- Born: June 27, 1961 (age 65)
- Known for: GasNets (with Michael O'Shea) The Mechanical Mind in History
- Scientific career
- Fields: Computer science, artificial intelligence, evolutionary algorithms, computational neuroscience, swarm intelligence, machine learning
- Workplaces: University of Sussex

= Phil Husbands =

English academic and computer scientist

Phil Husbands (born 27 June 1961) is a professor of computer science and artificial intelligence at the University of Sussex.
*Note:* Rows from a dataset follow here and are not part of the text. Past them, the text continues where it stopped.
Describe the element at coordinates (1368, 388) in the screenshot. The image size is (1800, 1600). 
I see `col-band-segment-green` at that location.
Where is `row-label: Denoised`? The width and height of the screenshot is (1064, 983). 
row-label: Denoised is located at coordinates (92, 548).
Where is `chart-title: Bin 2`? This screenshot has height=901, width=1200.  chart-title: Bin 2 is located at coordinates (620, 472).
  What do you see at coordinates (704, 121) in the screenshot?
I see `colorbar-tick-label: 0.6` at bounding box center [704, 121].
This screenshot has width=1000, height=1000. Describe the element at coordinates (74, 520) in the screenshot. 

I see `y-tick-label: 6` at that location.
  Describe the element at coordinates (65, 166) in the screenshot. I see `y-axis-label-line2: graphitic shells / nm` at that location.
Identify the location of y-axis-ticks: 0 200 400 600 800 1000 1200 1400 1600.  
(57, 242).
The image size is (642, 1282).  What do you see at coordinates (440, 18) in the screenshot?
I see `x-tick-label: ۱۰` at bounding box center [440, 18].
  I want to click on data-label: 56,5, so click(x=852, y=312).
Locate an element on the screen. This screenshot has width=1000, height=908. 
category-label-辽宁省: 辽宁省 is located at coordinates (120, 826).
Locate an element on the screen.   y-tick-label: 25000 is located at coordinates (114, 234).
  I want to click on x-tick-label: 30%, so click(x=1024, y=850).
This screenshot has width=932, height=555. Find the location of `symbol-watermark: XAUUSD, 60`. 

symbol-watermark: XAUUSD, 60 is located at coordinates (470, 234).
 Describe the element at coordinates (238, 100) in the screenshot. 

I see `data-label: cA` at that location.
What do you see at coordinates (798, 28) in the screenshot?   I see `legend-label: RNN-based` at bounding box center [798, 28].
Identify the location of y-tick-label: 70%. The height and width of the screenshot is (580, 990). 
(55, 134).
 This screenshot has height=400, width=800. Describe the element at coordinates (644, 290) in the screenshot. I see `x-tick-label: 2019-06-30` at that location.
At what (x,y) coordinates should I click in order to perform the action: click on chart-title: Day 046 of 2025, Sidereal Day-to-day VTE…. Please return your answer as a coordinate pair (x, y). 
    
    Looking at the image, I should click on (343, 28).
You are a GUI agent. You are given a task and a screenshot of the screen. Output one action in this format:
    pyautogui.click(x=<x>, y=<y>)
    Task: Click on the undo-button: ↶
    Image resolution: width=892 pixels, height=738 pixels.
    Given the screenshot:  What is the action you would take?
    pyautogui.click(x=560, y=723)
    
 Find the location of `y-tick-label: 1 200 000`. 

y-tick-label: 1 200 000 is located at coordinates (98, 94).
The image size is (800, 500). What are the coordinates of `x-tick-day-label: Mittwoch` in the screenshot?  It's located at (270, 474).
He is head of the Evolutionary and Adaptive Systems group and co-director of the Centre for Computational Neuroscience and Robotics (CCNR).

== Research ==
Husbands's research interests are in long-term investigations of artificial evolution of nervous systems for robots, with emphasis on:

- visually guided robots acting in the real world
- theoretical and practical development of advanced evolutionary algorithms for hard engineering and design optimisation problems
- development of biologically inspired artificial neural networks incorporating diffusible modulators
- computational neuroscience
- computer manipulation of sound and image
- history and philosophy of AI
- swarm intelligence
- machine learning.

Husbands has edited several books, including coediting The Mechanical Mind in History (MIT Press; 2008; ISBN 978-0-262-25638-4) and Robots: What everyone needs to know, as well as author of numerous scientific articles. With neuroscientist Michael O'Shea he introduced the idea of GasNets – artificial neural networks that use diffusing virtual gases as modulators. These are inspired by nitric oxide (NO) volume signalling in real brains. The Sussex team has also done pioneering work on detailed computational modelling of nitric oxide diffusion in the nervous system.